WHAT IS REQUIRED — Copy word for word the part of the investor letter between "I am pleased with" and "in coming months.", inclusive.

SOURCE EXTRACT —
Dear Investor,
I am pleased to update you on the positive progress being made in the turnaround of Pureprofile’s operations and financial performance that was outlined in the H1FY2018 Investor Presentation.
Key points include:
- We have now identified the final round of cost savings to reduce the annualised operating cost base to the targeted $20M. We continue to implement the cost reductions and remain confident of achieving the targeted cost base by June 2018;
- Improved financial performance for the month of March 2018, with improved revenues, gross profit and margin, along with the above mentioned operating cost reductions;
- 31 March 2018 cash balance of ~$2.8M, following settlement of final Cohort payout;
- Ongoing sales momentum and new business wins with Kmart, Cancer Council and Amplified Intelligence in Australia and new business wins in the US market with Spotify and Amtrak;
- Continued improvement in the new-business pipeline with encouraging progress on meaningful new business opportunities that we aim to update the market on in the coming months; and
- CFO appointment and Board reconstitution process continues with short-list of candidates being advanced and new appointments planned to be announced this financial year.
I am pleased with the early positive progress being achieved on the turnaround. I am encouraged by the potential for further operational and financial performance improvements across the group and look forward to providing further updates to investors in coming months.

RAW DATA —
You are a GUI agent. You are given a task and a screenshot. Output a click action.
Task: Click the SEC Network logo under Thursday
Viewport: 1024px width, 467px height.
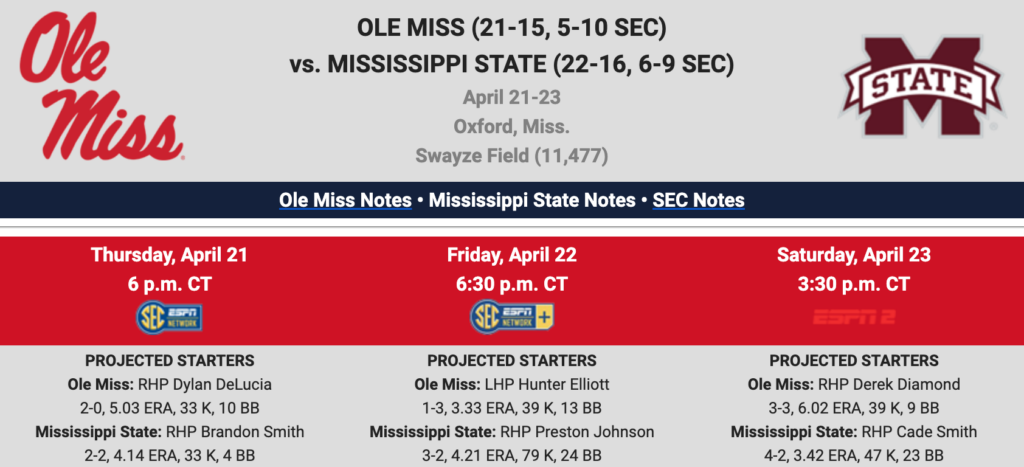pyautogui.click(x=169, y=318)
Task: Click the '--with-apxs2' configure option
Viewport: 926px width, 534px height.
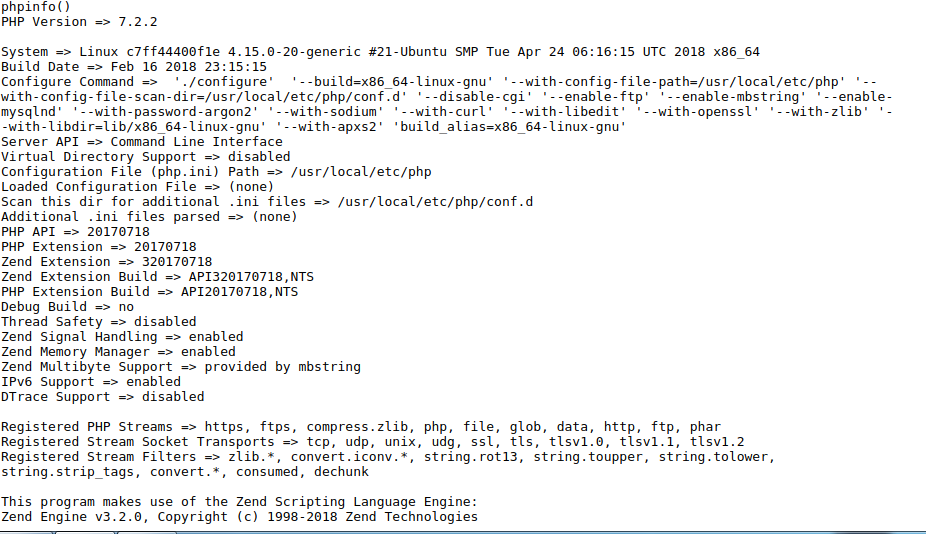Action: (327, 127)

RESULT OF THE TASK —
I am pleased with the early positive progress being achieved on the turnaround. I am encouraged by the potential for further operational and financial performance improvements across the group and look forward to providing further updates to investors in coming months.